### REQUIRED ACTION
Every record below should be repeated word for word, with the pictures left out.

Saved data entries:
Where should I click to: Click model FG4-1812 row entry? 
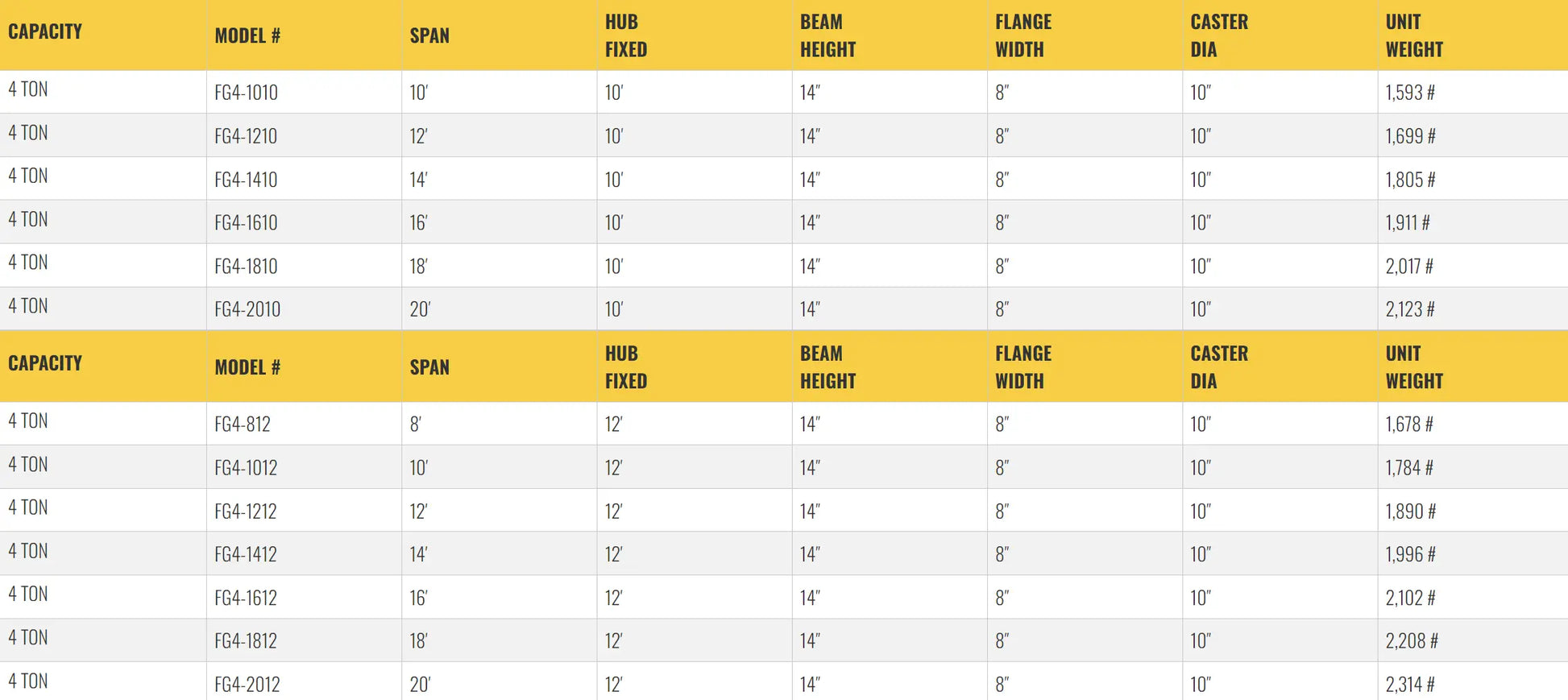click(x=246, y=641)
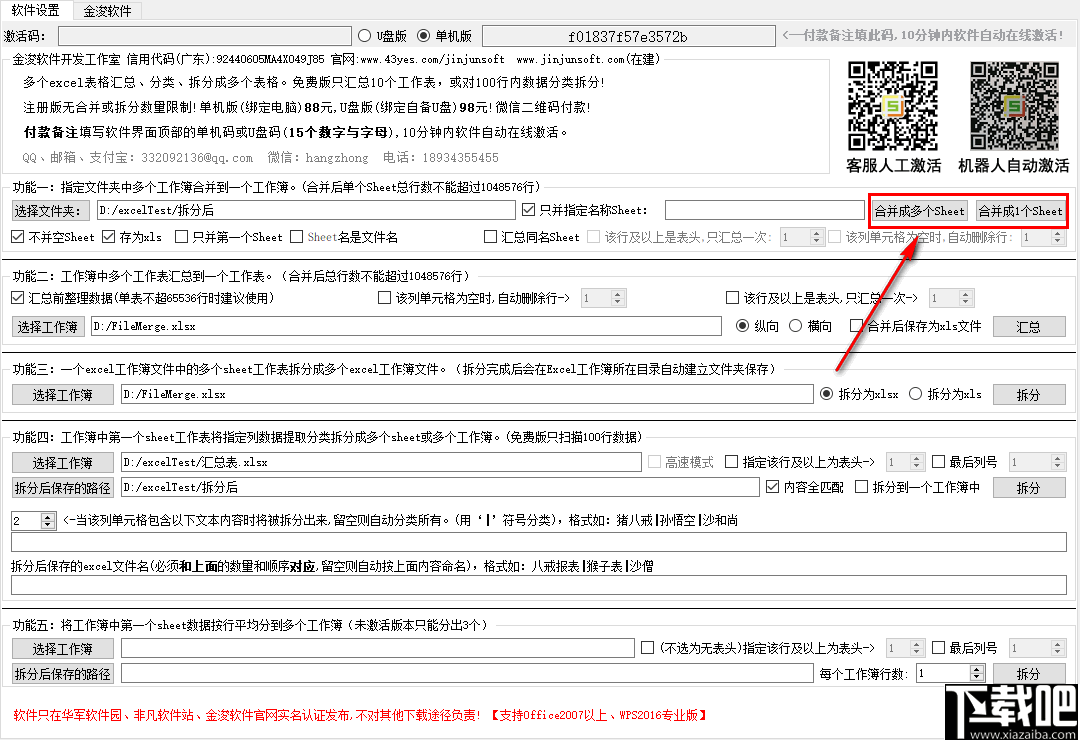This screenshot has height=740, width=1080.
Task: Increase 每个工作簿行数 with its stepper arrow
Action: click(976, 669)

### SOLUTION FOR THIS PROBLEM
Where should I click to: Click model FG4-1812 row entry? 
click(x=246, y=641)
This screenshot has height=740, width=1080.
Task: Increase 每个工作簿行数 with its stepper arrow
Action: click(976, 669)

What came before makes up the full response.